Jordan Taylor 20 Dec 2022 3:15 UTC
8 points
1
on: Inner and outer alignment decompose one hard problem into two extremely hard problems
I just wanted to say thanks for writing this. It is important, interesting, and helping to shape and clarify my views.
I would love to hear a training story where a good outcome for humanity is plausibly achieved using these ideas. I guess it’d rely heavily on interpretability to verify what shards / values are being formed early in training, and regular changes to the training scenario and reward function to change them before the agent is capable enough to subvert attempts to be changed.

Edit: I forgot you also wrote A shot at the diamond-alignment problem, which is basically this. Though it only assumes simple training techniques (no advanced interpretability) to solve a simpler problem.

Jordan Taylor 31 May 2023 13:59 UTC
3 points
0
on: Announcing Apollo Research
Seems great! I’m excited about potential interpretability methods for detecting deception.

I think you’re right about the current trade-offs on the gain of function stuff, but it’s good to think ahead and have precommitments for the conditions under which your strategies there should change.

It may be hard to find evals for deception which are sufficiently convincing when they trigger, yet still give us enough time to react afterwards. A few more similar points here: https://www.lesswrong.com/posts/pckLdSgYWJ38NBFf8/?commentId=8qSAaFJXcmNhtC8am

Building good tools for detecting deceptive alignment seems robustly good though, even after you reach a point where you have to drop the gain of function stuff.

Jordan Taylor 12 Oct 2023 6:40 UTC
2 points
0
in reply to: Harny Wang’s comment on: Graphical tensor notation for interpretability
Nice, I forgot about ZX (and ZXW) calculus. I’ve never seriously engaged with it, despite it being so closely related to tensor networks. The fact that you can decompose any multilinear equation into so few primitive building blocks is interesting.

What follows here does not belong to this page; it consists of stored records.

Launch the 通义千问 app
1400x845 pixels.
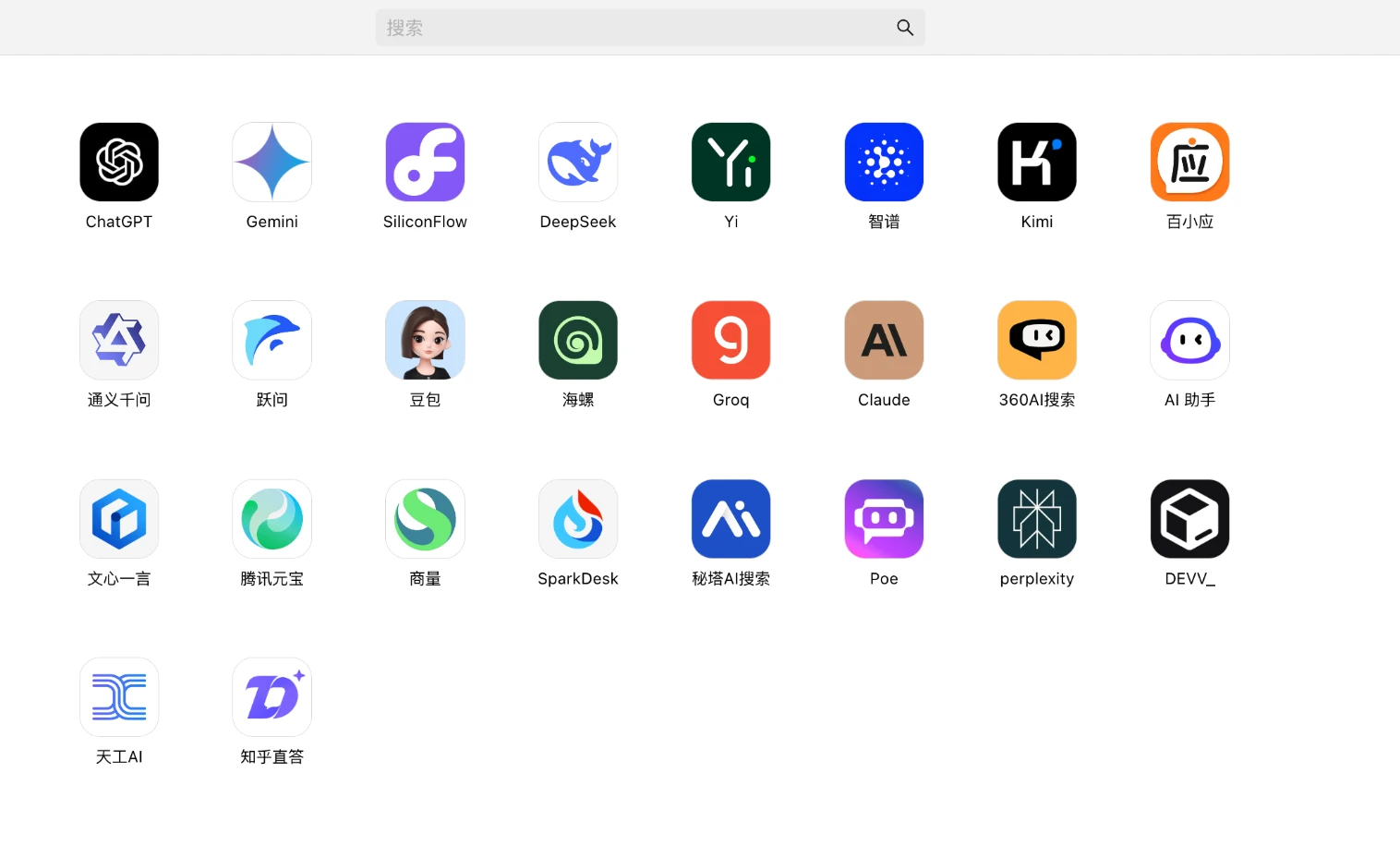click(x=119, y=341)
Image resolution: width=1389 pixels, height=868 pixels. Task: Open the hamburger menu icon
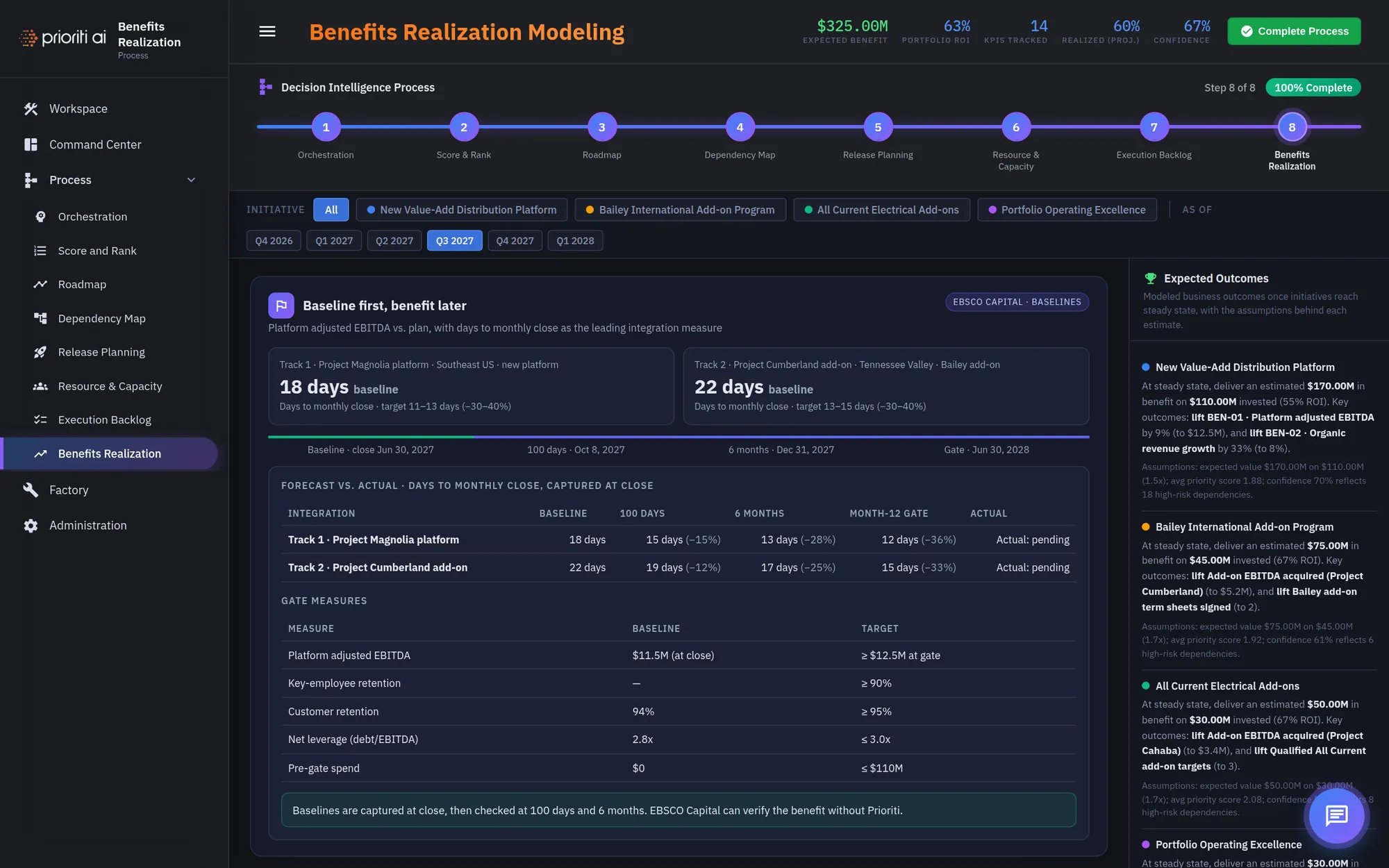click(267, 31)
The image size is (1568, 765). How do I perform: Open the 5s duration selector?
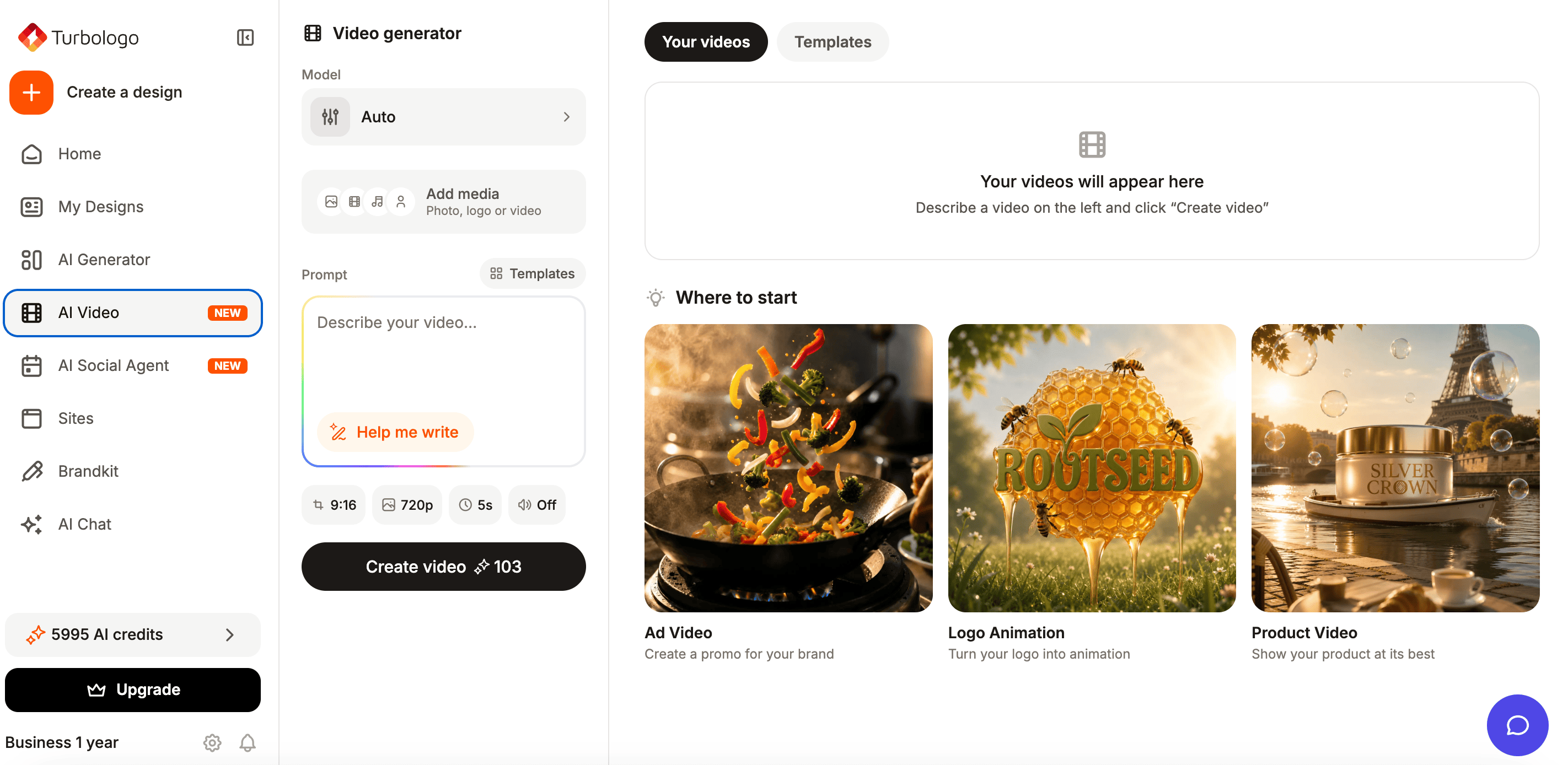[475, 504]
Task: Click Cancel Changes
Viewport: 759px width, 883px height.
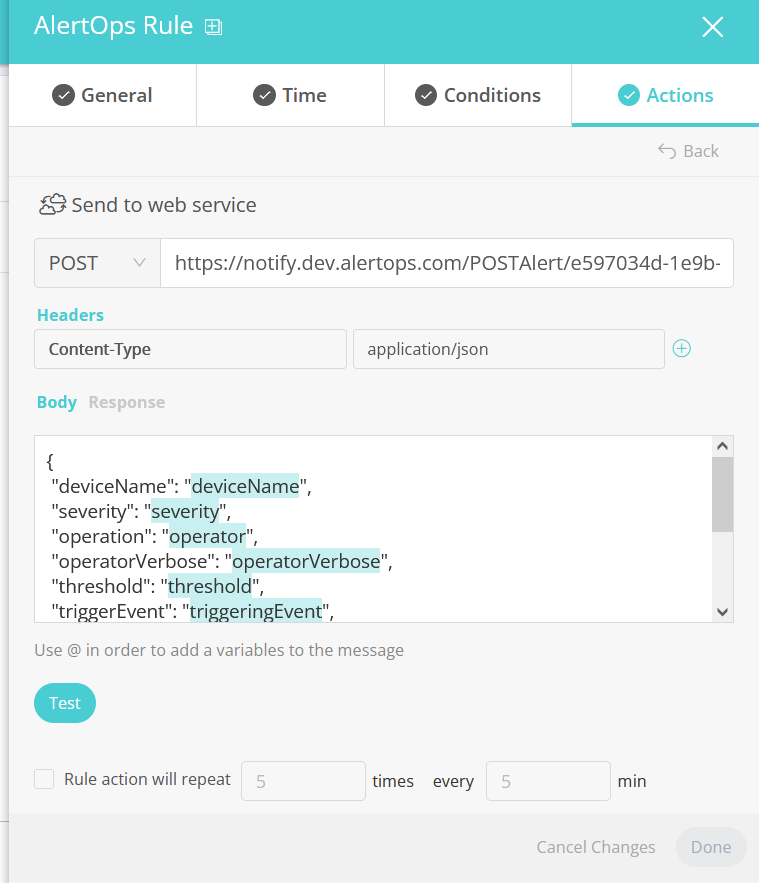Action: 596,847
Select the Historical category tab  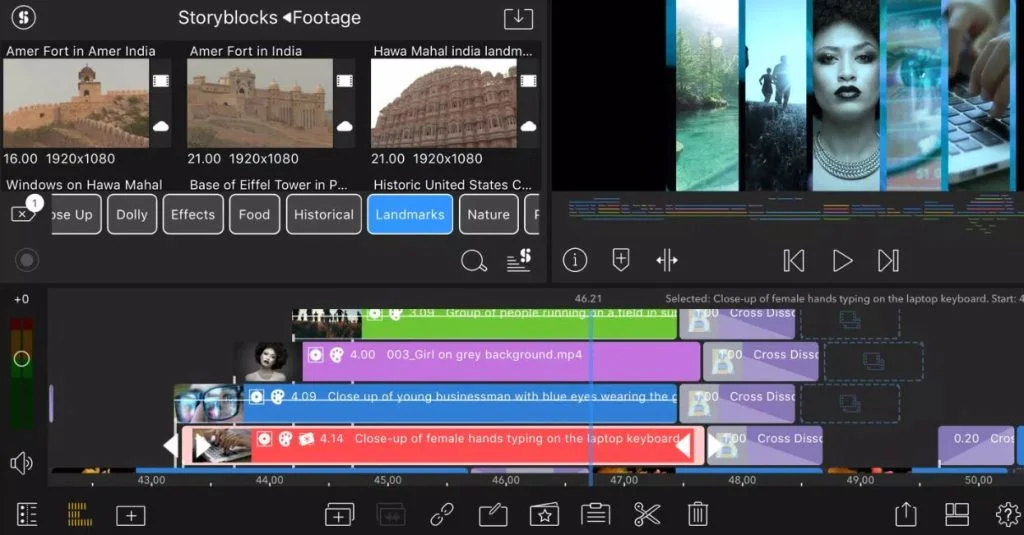click(324, 214)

Jordan Taylor 5 Oct 2023 12:15 UTC
2 points
0
in reply to: Alex K. Chen (parrot)’s comment on: Graphical tensor notation for interpretability
This is an interesting and useful overview, though it’s important not to confuse their notation with the Penrose graphical notation I use in this post, since lines in their notation seem to represent the message-passing contributions to a vector, rather than the indices of a tensor.
That said, there are connections between tensor network contractions and message passing algorithms like Belief Propagation, which I haven’t taken the time to really understand. Some references are:
Duality of graphical models and tensor networks—Elina Robeva and Anna Seigal
Tensor network contraction and the belief propagation algorithm—R. Alkabetz and I. Arad
Tensor Network Message Passing—Yijia Wang, Yuwen Ebony Zhang, Feng Pan, Pan Zhang
Gauging tensor networks with belief propagation—Joseph Tindall, Matt Fishman

Jordan Taylor 12 Apr 2024 18:42 UTC
1 point
0
in reply to: thomasahle’s comment on: Graphical tensor notation for interpretability
Thanks for the kind words! Sadly I just used inkscape for the diagrams—nothing fancy. Though hopefully that could change soon with the help of code like yours. Your library looks excellent! (though I initially confused it with https://github.com/wangleiphy/tensorgrad due to the name).
I like how you represent functions on the tensors, like you’re peering inside them. I can see myself using it often, both for visualizing things, and for computing derivatives.

The difficulty in using it for final diagrams may be in getting the positions of the tensors arranged nicely. Do you use a force-directed layout like networkx for that currently? Regardless, a good thing about exporting tixz code is that you can change the positions manually, as long as the positions are set up as nice tikz variables rather than “hardcoded” numbers everywhere.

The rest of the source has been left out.